This time of year, three of my favorite things — football, teaching, and family – all make my world spin at dizzying speeds. And while I try valiantly to juggle all three, there are just some days – and weeks – where things get out of balance, and I must regroup. This was one of those weeks.
To calm the chaos, I find comfort and joy in a couple of shaggy-haired boys with sheepish grins, a movie night with the hubs, and hay bales.
I’ll start with the hay bales. Yes, hay bales. They make me happy. They’re so simple. They’re so round. They’re so simply and perfectly round. And they smell so good — like sunshine and fresh air. And they send tiny little flecks of their sunshine-smell up into the actual air, where they dance around in the sunlight like flying little flickering fairies of dusty hope.
I love them.

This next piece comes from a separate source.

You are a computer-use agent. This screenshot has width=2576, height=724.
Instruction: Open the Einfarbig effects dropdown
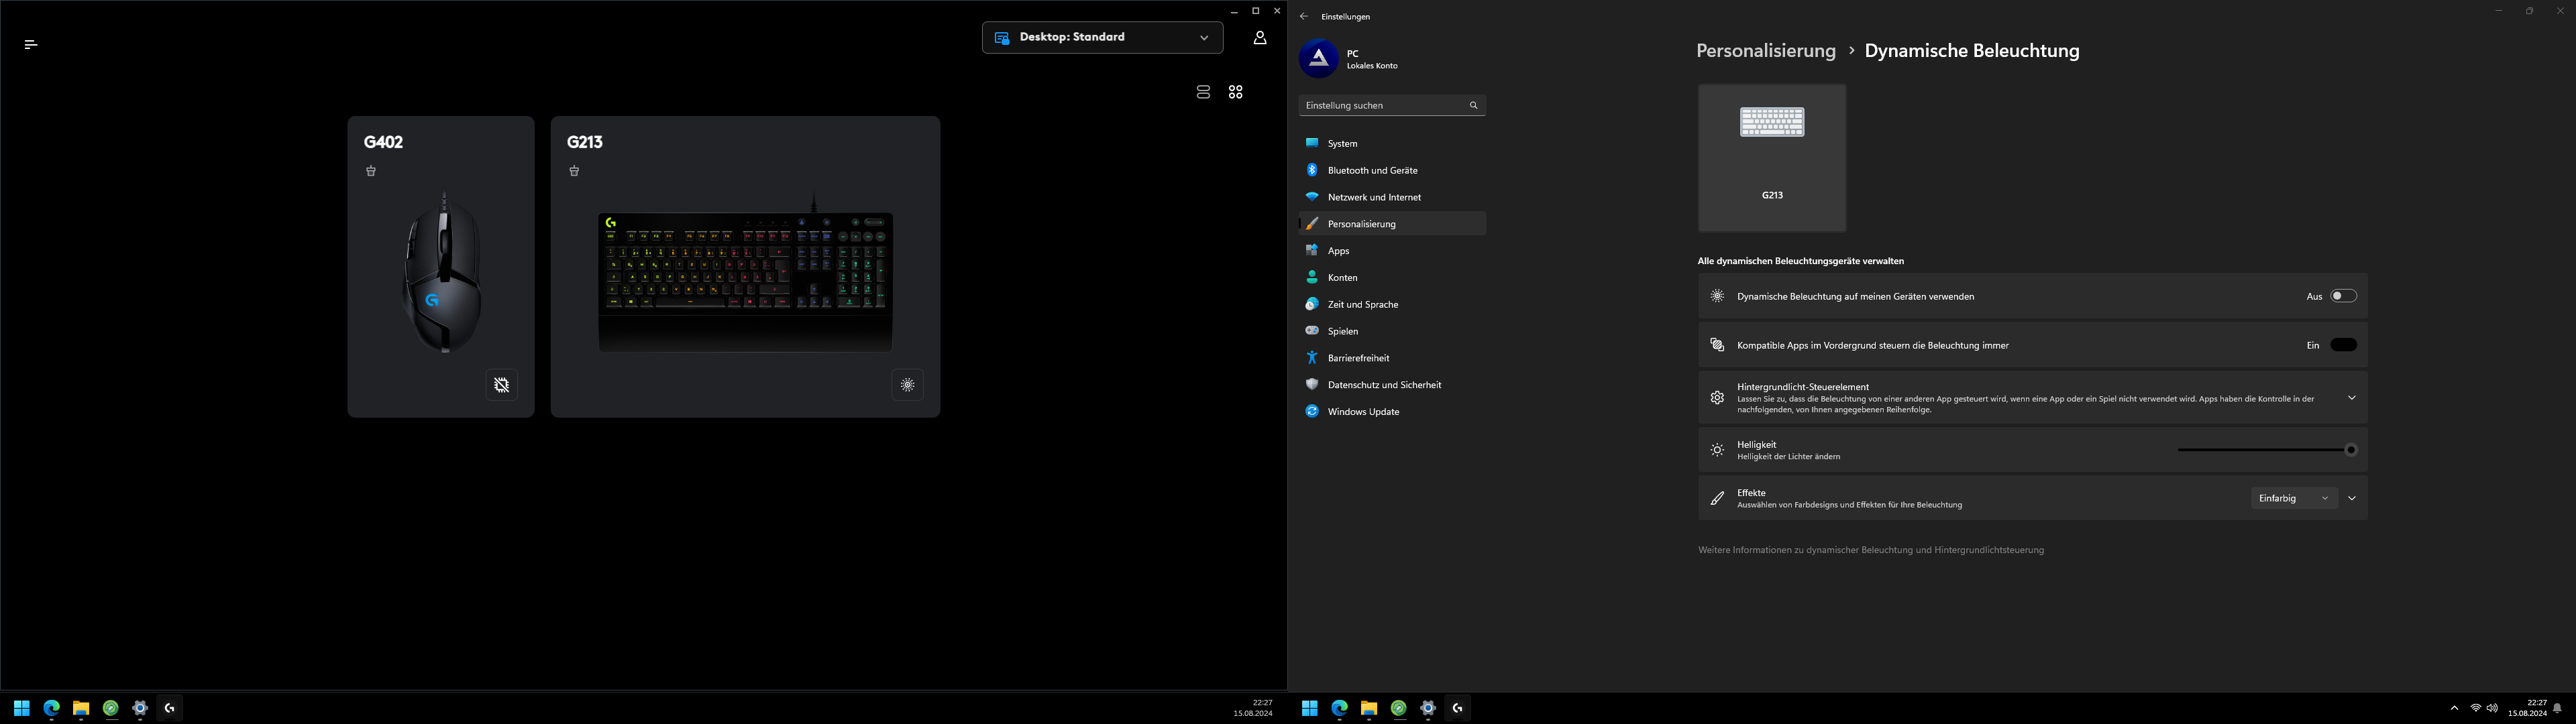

They make me sneeze, but oh, how I love them — big, round, sneezy blessings of promise and hope.
This time of year, the landscape is trimmed with their texture– giant swells of them collect in the fields of my hometown like nub on sweaters, or they nudge up to the fence lines in scalloped hedgerows.
I get this calm in my soul when I see them. I can be totally caught up in the chaos of my day – the football frenzy and the toddler tornadoes and the Halloween costumes still not found – but when I pass by these laid-back haystacks I feel… better. It’s hard to explain.
In a world full of jagged edges and complexity, sometimes it’s just nice to see roundness and simplicity. They are gentle reminders that the storms of today will mellow into the golden grains of tomorrow. All shall be well.
But they are also gentle reminders that time marches on and seasons change, and we should embrace the present, no matter the chaos that swirls around it.
I passed hay bale after serene hay bale on the way to the home to curl up on a Wednesday night with a glass of wine and some Murder on the Orient Express on cable. I am an absolute sucker for some Dame Agatha and her mustachioed-marvel, Hercule Poirot (second only to Sherlock Holmes in my whodunit hero worship).
The movie is breathtakingly beautiful, with sweeping vistas of Balkan mountain ranges and Edwardian opulence. And Poirot and his little grey cells never disappoint. Nor does a nice glass of red with a big bucket of popcorn.
If I love hay bales for their simplicity, I love detective movies for their ability to deconstruct complexity — to unravel chaos and lay it out in a seamless, satisfying denouement. And I know the world isn’t so easily solved. I know that chaos and sickness and sorrow exist, and there’s not much that can be done to dismantle the darkness and wipe it all clean. But mystery movies curled up with my husband help sideline the reality for a bit.
And then there’s my shaggy-haired rapscallions with sheepish grins — their hair a mixture of hay straw and loam, their faces a mixture of shimmer and shenanigans. They leave riptides of Legos and crushed Cheetos in their wake. But even through all the bruised heels and stained carpets, they bring me such joy — such breathtaking, heart-splitting joy. Today they’ve both cuddled me and clobbered me on more than one occasion. But oh, how I love them so! From the minute they were conceived — tiny little round he-bales of embryonic perfection – they’ve complicated everything. And they’ve simplified everything.
They add chaos to my world, and calm to my soul.
Yes, this week, the world has spun in super-duper, frenetically-fast fashion. There’ve been faculty meetings and football practices and parents-in-law visits to juggle. And I love it all. I really, really do. But I also feel jittery and disjointed at times. But that‘s where my husband and mysteries and hay bales come in. My recipe for soothing a weary soul.